The second is the young boy – up to age 7.
The third is the boy coming into his own up to age 11/12.
The fourth is the young adolescent boy undergoing the changes of puberty, up to age 15.
The fifth is the boy’s transition into young manhood up to age 19.
The age ranges are flexible and will change, boy by boy, given the multiple factors in play: physical growth, neurological growth, hormone differences, and basic temperament, sibling order and relationships, the home environment of peace vs. stress, and the level and depth of religious practice and whether it is rule-based, or person-based.
Though much of the focus of these blogs on father and son look at the dynamic between them, the strongest and deepest dynamic is that between the father and the boy’s mother. That relationship is the sexual relationship in the family. Though his parent’s physical sexual relationship is beyond the boy’s direct knowledge and happens behind the closed door of the bedroom, the relational and spiritual dimension of their sexual relationship is on full display in family life and conveys powerful messages that continually shape the hearts of their children who “absorb” the parental relationship in its peace and joy or stress and conflict. The father’s greatest “tool” in forming his son’s sexual relationship is, first, to do all he can to make his wife very happy (no matter what external stresses life visits on them).
Likewise, his mother has a powerful impact on her son’s long-term sexual development. If she conveys the message that she is blessed to have his father as her spouse and if she does everything in her power to make their marriage a very happy one for her husband, then the boy will have inbuilt criteria (likely unconscious) for selecting his wife. Having experienced marital happiness in his family’s home he will seek the same for himself.
Through all the phases of forming the sexuality of his sons, the father’s first task is to take great care of his sexual partner, his wife, the boy’s mother. Nothing is more powerful in his son’s sexual formation. The state of their marriage, the fullness of their sexual relationship, is the state of the soil in which the young plant (their son) thrives or wilts. The greater their ease with each other the greater his potential ease with matters of the heart.

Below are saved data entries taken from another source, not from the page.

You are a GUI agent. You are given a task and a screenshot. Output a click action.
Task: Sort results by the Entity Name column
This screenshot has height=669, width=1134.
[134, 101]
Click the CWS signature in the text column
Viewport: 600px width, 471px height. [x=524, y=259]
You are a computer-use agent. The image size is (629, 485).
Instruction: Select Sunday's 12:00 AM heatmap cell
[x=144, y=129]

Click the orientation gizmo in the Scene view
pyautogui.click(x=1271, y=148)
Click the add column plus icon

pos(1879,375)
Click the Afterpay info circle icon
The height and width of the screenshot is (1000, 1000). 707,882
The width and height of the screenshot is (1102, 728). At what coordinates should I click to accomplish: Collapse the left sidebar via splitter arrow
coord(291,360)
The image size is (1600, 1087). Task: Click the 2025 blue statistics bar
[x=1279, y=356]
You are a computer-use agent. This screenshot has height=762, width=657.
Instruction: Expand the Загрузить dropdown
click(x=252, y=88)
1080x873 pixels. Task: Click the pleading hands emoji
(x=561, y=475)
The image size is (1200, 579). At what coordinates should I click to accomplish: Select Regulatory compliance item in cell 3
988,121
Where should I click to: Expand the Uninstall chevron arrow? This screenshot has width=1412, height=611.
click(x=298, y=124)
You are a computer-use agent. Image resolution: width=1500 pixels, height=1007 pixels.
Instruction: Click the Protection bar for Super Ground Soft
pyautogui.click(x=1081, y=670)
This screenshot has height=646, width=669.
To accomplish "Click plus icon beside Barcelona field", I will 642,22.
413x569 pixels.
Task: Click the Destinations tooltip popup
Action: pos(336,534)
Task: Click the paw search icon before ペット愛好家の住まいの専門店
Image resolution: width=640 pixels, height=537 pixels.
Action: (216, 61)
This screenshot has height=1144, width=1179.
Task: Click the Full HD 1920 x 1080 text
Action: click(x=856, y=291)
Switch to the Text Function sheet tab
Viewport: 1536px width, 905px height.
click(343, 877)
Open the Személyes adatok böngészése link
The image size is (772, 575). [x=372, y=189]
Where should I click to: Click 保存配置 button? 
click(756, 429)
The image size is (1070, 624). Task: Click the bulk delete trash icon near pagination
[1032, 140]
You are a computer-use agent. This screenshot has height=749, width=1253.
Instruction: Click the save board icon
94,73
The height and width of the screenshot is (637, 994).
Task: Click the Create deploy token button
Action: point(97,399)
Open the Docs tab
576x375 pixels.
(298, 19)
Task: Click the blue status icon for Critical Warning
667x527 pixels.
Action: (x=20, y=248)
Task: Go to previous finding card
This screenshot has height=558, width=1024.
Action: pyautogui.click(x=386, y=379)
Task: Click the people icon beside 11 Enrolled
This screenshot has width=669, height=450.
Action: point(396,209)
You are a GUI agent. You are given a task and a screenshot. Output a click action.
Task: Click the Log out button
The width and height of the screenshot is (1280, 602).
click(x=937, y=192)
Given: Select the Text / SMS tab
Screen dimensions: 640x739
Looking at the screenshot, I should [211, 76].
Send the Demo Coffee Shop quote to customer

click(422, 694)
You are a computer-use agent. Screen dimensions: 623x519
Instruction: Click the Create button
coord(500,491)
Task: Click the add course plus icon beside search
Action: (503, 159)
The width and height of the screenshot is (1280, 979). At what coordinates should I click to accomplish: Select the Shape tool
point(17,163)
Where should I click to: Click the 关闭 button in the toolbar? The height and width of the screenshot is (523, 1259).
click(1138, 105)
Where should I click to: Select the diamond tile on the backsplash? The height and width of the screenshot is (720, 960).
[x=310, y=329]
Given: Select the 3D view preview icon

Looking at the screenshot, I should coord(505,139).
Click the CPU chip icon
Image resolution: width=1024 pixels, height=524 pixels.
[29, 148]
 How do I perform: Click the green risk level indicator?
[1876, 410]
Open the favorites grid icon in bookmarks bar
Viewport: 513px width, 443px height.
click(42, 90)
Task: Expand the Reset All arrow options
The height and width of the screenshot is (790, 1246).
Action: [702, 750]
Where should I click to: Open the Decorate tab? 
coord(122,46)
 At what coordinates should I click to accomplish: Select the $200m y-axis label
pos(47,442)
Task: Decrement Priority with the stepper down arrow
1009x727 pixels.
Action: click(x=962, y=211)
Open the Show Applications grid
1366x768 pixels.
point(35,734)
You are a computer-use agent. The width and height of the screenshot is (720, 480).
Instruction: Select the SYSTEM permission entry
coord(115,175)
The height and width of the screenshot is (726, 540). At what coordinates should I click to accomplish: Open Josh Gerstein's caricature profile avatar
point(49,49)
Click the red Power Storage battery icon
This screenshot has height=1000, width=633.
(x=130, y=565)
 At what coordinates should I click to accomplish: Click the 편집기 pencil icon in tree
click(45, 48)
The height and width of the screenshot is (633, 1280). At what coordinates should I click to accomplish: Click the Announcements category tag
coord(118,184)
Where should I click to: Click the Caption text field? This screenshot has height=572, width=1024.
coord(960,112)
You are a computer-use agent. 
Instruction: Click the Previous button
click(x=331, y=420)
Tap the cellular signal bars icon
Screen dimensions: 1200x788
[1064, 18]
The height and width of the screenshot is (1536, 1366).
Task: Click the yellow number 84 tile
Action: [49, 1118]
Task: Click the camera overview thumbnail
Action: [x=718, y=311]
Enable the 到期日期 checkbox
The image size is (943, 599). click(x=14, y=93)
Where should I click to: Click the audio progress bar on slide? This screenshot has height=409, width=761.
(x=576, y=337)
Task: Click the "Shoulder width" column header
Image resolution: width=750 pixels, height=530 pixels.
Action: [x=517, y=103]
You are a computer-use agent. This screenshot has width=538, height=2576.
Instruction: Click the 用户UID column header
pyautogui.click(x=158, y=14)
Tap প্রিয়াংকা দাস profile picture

All children need such marriages and have the universal human right to such. Though they have a right to this love, it cannot be enforced because it is a gift, from each parent to the other, and then — only then — to their children. One could say that marriage is “well directed sexual fulfillment over a life time,” the benefits of which flow over to the children.
Times of crisis demand getting back to basics. Our search for the most basic has brought us to the sexual formation of the boy by his father. Even here, marriage is foundational.